Stated goal A: In the passage on Galois extensions and fpqc covers, what must a faithfully flat morphism also be for it to be called fppf?
Stated goal B: Please continue the passage on Galois extensions and fpqc covers, picking up right after the statement of Theorem 2.1.

Extract:
# # # # # # #

In fact, we will see that finite Galois extensions can be thought of as principal \(G\)-bundles, or \(G\)-torsors, over the base field, where \(G\) is the Galois group thought of as a discrete group. This helps clarify the relationship between the extension and the base field, as there are very general correspondences between principal bundles and the objects they are defined over.
If we have an open cover of schemes \(U_i \to U\) and maps \(f_i: U_i \to V\) that the \(f_i\) agree on the intersections \(U_i \cap U_j = U_i \times _U U_j\), we can glue the \(f_i\) together to form a morphism \(f:U \to V\). Amazingly enough, it is not necessary that the maps \(U_i \to U\) are an open cover in the Zariski topology. Rather, we can require them to be faithfully flat quasi-compact (or fpqc) cover. This means that the map \(\coprod U_i \to U\) is faithfully flat, and has the property that every point has a quasi-compact neighborhood whose image is affine and open. If a faithfully flat morphism is locally of finite presentation (we call this fppf), it is an open map, and hence fpqc. Thus étale and smooth covers locally of finite presentation are examples of fpqc covers.
We can then prove the following glueing theorem for fpqc covers:
Theorem 2.1. Suppose \(W_i \to U\) is an fpqc cover with maps \(f_i: W_i \to V\) such that the maps \(f_{ij}: W_i \times _U W_j \to V\) given by projecting to \(W_i\) and composing with \(f_i\) satisfy \(f_{ij} = f_{ji}\). Then there is a unique morphism \(U \to V\) such that each \(f_i\) is the composite \(W_i \to U \to V\).

# # # # # # #

Raw data:
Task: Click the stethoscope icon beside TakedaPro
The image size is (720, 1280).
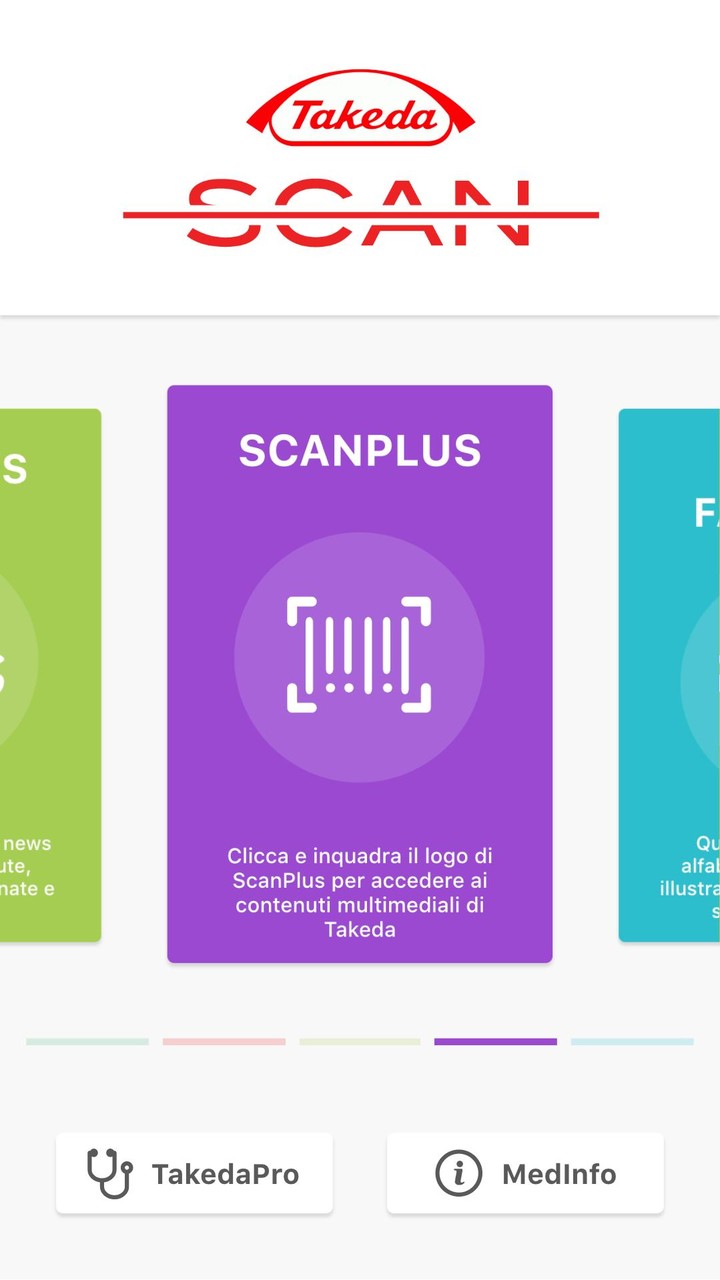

# # # # # # #

Task answer A: It must be locally of finite presentation.

Task answer B:
Proof.
First note that we can pretend that the cover \(W_i\) is just one object \(W\) by letting \(W\) be the disjoint union of the \(W_i\).
The quasi-compactness condition will let us reduce to the case when \(U,W\) are affine. Indeed, suppose the theorem holds in this case. By the quasi-compactness condition, there is a finite quasi-compact open cover \(W_i\) whose images \(U_i\) are an affine open cover of \(U\). Let \(W_{ij}\) be an open affine cover of \(W_i\). Then from the case where \(U,W\) are affine, we can glue the morphism of \(W\) restricted to each \(W_{ij}\) to get a morphism on each \(U_i\). By the uniqueness in the affine case, we see that if a glued map \(U \to V\) exists, it must restrict to these maps, and so we get uniqueness of the glued map \(U \to V\) (if it exists). In particular, the glued maps \(U_i \to V\) restricts to a unique glued map on \(U_{ij}\), so can be glued together to form a map \(U \to V\). It is easy to see this is the morphism we want.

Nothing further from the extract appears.